What the exercise asks: In the denim article below, what retail price will the junior line Fairy Jeans sell at?

Text segment:
The multibrand strategy is in sync with the way retailing will evolve, once the dust settles after all the consolidation, according to Mitchell Quaranta, president.

“Retailers will differentiate themselves more than in the past and require vendors to adhere to their strategies,” he said. “Nordstrom will try to separate itself from J.C. Penney and then go after brands that fit in with its image.”

See Thru Soul sells to better specialty stores, including Nordstrom and Rampage, while the new denim lines will target more moderate stores.

“Better department stores don’t want moderate brands, so with See Thru Soul, we’ll stay true to distribution, without bastardizing the line,” he said. “At the same time, we’ll create brands that find a niche in moderate stores and stay true to that niche.”

Despite fierce competition and consolidation, one young brand, Anoname, built a big department store business with a new price niche, strong relationships, aggressive brand building and dogged persistence.

Launched a year ago, Anoname went after the major stores — Federated, Dillard’s, Nordstrom — right off the bat. Melissa Hodgson, president of sales and merchandising, began her career at Juicy Couture in 1993. She had cultivated relationships and knew about brand building.

Sensing the need for the look of premium denim at a lower price, Hodgson created a novelty, girlish, vintage-inspired line called Anoname, with the slogan “individual style knows no name.” At $79 to $98 retail, the new price point fit into an area she called “status” denim.

“We own our warehouses and factories [in China], and we cut for Guess, Seven and other premium lines, so we can create the same quality, the same looks,” Hodgson said. “We figured if we sell a jean at $98, the customer can buy two.”

The line has grown from a small corner in four Federated doors to a bigger presentation in 28 units, along with Nordstrom East and West and Dillard’s.

Sales in one month — March to April — reached $3 million, said Hodgson, who will add a line of tops to go with the jeans in June.

Hodgson said department stores want product that is increasingly differentiated from other stores. To satisfy their needs, and to reach out to as many chains as possible in a shrinking retail scene, a denim line has to offer multiple groups, a variety of looks and new samples every month, she said. To open up distribution in stores such as Penney’s and Stage Stores, the company will launch a junior line, Fairy Jeans, at $59 to $69 retail, in June.

Stored rows:
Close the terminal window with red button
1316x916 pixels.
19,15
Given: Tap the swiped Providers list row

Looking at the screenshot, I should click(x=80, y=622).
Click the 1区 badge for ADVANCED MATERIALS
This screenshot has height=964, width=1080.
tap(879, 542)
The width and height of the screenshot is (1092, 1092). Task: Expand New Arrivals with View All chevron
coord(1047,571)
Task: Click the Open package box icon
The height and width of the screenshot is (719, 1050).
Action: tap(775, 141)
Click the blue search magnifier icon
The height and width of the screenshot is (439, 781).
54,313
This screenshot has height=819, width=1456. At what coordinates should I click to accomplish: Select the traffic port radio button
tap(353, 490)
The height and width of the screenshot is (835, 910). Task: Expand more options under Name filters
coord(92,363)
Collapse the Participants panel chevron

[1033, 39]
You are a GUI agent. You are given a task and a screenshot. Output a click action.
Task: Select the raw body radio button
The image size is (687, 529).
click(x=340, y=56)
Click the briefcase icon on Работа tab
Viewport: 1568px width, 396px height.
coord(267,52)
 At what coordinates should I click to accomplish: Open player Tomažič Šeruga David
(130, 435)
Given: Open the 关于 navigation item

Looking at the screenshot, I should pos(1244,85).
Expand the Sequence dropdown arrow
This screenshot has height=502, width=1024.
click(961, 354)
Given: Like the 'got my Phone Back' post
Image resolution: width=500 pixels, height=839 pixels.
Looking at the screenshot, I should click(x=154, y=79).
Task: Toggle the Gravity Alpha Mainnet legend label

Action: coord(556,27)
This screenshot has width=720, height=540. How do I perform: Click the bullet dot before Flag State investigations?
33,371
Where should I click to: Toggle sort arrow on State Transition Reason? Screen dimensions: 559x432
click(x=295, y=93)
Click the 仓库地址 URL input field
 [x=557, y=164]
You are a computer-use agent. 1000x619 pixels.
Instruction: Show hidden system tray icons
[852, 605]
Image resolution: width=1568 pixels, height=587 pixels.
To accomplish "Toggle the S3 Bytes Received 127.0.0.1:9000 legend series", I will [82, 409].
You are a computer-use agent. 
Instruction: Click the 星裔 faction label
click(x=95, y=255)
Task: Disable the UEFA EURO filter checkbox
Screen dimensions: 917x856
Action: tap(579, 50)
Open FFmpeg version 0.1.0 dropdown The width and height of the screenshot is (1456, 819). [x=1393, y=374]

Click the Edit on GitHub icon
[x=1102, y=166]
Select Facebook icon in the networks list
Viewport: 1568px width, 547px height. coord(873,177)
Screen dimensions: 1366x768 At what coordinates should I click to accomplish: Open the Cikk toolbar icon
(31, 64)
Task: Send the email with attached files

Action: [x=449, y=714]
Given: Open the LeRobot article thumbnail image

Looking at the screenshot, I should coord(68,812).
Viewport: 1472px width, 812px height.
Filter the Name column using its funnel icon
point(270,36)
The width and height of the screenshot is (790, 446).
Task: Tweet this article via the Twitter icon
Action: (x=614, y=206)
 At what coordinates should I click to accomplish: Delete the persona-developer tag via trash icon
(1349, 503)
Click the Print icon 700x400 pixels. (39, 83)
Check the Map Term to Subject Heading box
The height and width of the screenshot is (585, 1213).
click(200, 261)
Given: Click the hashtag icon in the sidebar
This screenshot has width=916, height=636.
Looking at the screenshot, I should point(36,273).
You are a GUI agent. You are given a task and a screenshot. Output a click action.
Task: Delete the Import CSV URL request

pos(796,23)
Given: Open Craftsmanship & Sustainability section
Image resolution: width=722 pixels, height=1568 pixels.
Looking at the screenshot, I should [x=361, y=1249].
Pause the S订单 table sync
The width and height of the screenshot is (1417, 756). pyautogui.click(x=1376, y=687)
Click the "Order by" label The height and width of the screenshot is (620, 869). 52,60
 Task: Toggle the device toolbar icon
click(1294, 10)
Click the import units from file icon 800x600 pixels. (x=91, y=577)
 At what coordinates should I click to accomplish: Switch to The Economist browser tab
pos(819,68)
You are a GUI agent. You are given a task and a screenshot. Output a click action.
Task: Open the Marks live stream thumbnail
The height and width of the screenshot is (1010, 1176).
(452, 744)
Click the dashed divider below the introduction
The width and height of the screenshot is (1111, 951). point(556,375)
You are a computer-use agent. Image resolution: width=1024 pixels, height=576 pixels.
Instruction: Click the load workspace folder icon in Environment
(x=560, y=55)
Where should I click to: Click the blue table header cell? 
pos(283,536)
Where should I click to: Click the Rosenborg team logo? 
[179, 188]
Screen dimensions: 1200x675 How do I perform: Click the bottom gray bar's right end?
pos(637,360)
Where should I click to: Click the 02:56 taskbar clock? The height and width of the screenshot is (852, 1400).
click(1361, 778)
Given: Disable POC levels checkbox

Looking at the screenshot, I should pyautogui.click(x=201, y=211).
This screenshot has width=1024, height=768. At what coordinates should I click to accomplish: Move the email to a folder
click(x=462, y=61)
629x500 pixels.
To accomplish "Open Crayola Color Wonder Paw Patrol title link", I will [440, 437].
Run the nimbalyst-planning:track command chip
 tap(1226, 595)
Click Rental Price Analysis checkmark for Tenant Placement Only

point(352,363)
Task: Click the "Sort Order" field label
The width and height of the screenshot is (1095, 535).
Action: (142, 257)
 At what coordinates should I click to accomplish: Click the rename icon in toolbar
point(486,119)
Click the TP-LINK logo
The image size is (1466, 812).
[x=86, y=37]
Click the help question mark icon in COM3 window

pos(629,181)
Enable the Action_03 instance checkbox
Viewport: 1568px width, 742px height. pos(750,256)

Task output: $59 to $69